Three Dollar Quill

Coding 2022-01-14

Fri 14 January 2022

By Max Woerner Chase

The good news is, I managed to construct a successful parse. The not-as-good news is, I had to fix some bugs before it went through. The worse news is, while almost all of the bugs made sense in retrospect, I think I'm going to need to do a close reading of the entire tutorial to understand where I went wrong with the final bug.

Easy stuff:

"Oh, I forgot to include the token value when I do a scan." This is totally my fault, since it's a failure to fulfill a requirement that I came up with.
"I missed the final predict/complete step." This is a bit more interesting, because it reveals something that I glossed over about Earley parsers: in a successful parse, there will be one more state set than there are tokens, because the state sets border the tokens on either side.

And now that I say that, I understand what went wrong with the last bug. This is a doozy, so let's see whether I can explain it.
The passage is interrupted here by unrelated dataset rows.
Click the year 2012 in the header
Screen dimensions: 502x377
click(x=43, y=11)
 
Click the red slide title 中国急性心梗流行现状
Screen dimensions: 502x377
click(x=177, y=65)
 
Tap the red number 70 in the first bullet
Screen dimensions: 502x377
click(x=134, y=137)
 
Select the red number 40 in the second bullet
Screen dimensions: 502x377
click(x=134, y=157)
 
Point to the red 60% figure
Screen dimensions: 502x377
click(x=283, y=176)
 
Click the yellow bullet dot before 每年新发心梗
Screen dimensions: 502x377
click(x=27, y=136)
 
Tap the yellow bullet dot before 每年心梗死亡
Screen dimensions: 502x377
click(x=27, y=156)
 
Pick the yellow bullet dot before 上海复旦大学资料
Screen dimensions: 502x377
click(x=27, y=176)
All right, so my parse generators rely on several recursive functions. The function that I broke takes an item and an "end index" to a state set, and, looking in the range between the end index, and the item's "start index", yields all possible sub-divisions of that range into the symbols required by the rule. This function calls itself recursively for one of two reasons:

If the item has a non-None value as its last node, then that value corresponds to a terminal symbol, so the node is skipped over: the node is discarded, and the end index is decremented so we check the previous state set.
Otherwise, the code checks all items at the end index, to see if it can find a completed item that matches the non-terminal symbol required by the item's rule at this point. If it does, then we can get the rest of the division by... discarding the node and choosing an appropriate value for the end index.

And that last bit is where I tripped up. I forgot that the state set indices go between tokens, so I tried to "skip over" an index, because the last token used by one symbol is the token before the first token used by the next symbol. This doesn't work, because "the ending of one symbol" and "the beginning of the next symbol" correspond to the same state set index. So I tried to "compensate" for something when I should have left well enough alone.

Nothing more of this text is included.